What are the next big questions you'd like to explore?
We found this acquisition of mixed selectivity by looking at a group of animals. Most learning research assumes homogeneity within experimental groups, overlooking the possibility that individuals may solve the same task by using distinct, idiosyncratic strategies. Now, I would like to dive into the responses in individual animals. What happened in each animal or in each brain during learning? What is the neural basis of individual learning?
I observed that different animals learn by using different strategies. I wonder if these different individual strategies could emerge from variations in the acquired mixed selectivity pattern. This could reflect distinct interactions between the olfactory cortex and other brain regions. I’d also be interested in recording not only in the olfactory cortex, but in other brain regions that could be involved in the task.
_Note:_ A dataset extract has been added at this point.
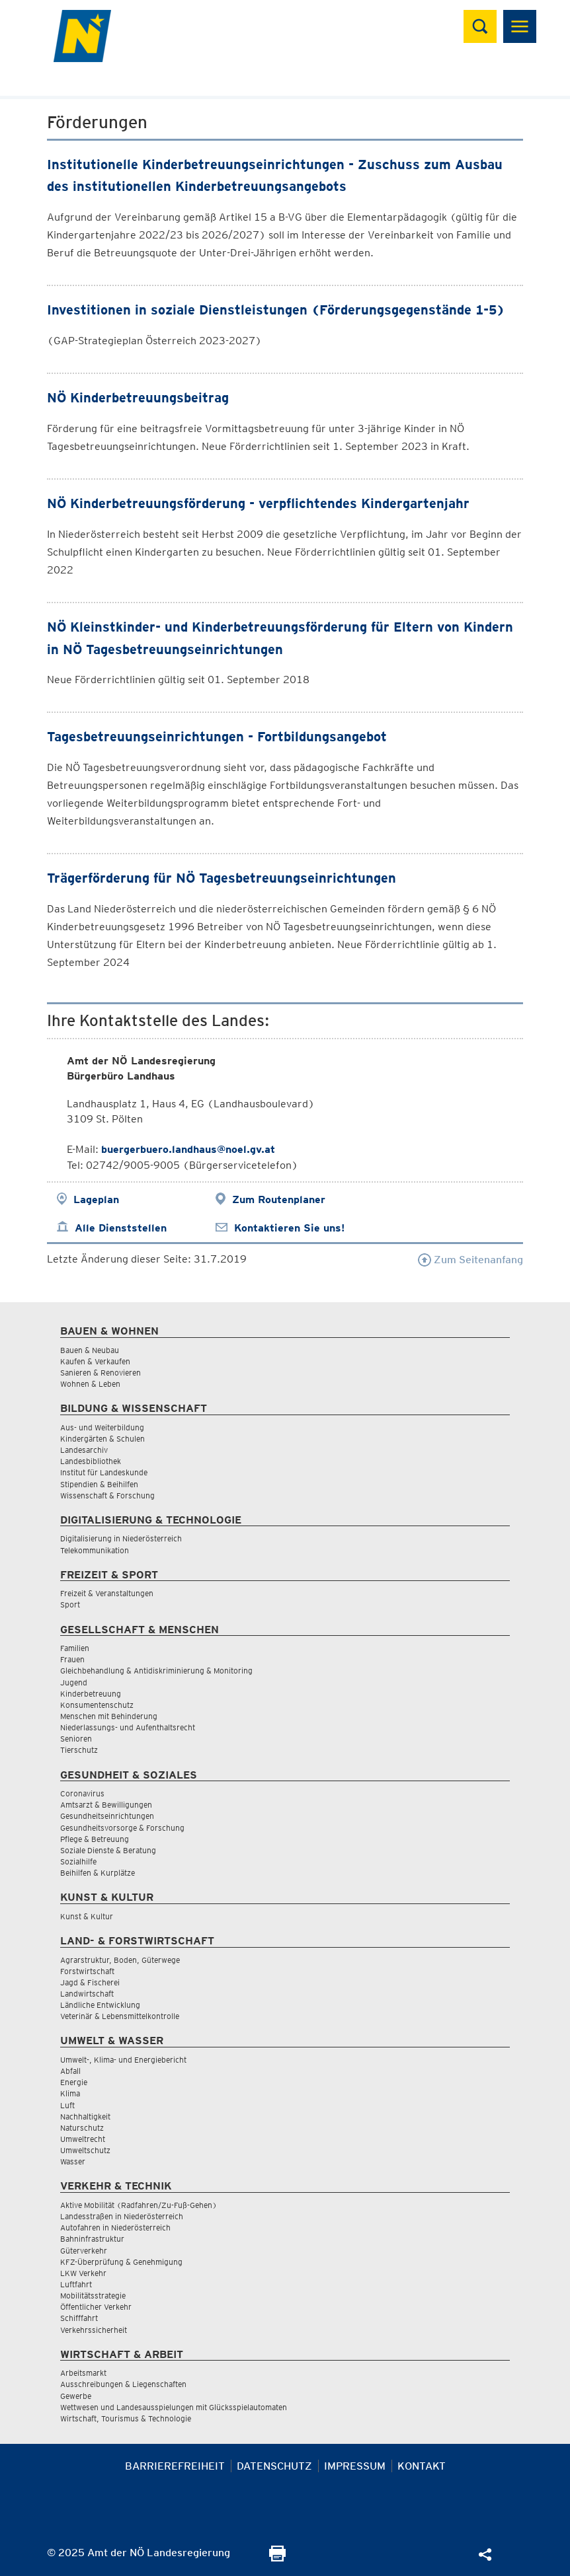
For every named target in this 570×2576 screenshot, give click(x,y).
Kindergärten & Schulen (102, 1439)
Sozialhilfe (78, 1861)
While I started by looking at a specific brain region, I’m now more interested in how different brain areas interact during learning, and how this network-level activity shapes sensory processing and behaviour.
Biography
Noel Federman is a Research Assistant Professor at the Institute of Biomedical Research Buenos Aires. Prior to this position, she completed a PhD at the University of Buenos Aires, where she studied the molecular and behavioural mechanisms of long-term memory consolidation in both vertebrate and invertebrate models, while comparing neuronal epigenetic regulation between species. In her PhD work she found that learning-induced histone acetylation is a conserved molecular signature of persistent memories and identified, for the first time, nucleosomal movements in memory-related genes during consolidation. She later transitioned to systems neuroscience during a postdoctoral position, including an internship at the HHMI Janelia Research Campus, where she mastered in vivo electrophysiology in head-fixed, behaving animals. In Antonia Marin Burgin's Lab in Argentina, she implemented these techniques from the ground up, developing a novel behavioural paradigm involving mice navigating in virtual reality to study neural dynamics in the primary olfactory cortex during sensory discrimination. Her current research interests focus on understanding how different brain areas communicate and influence each other during behaviour.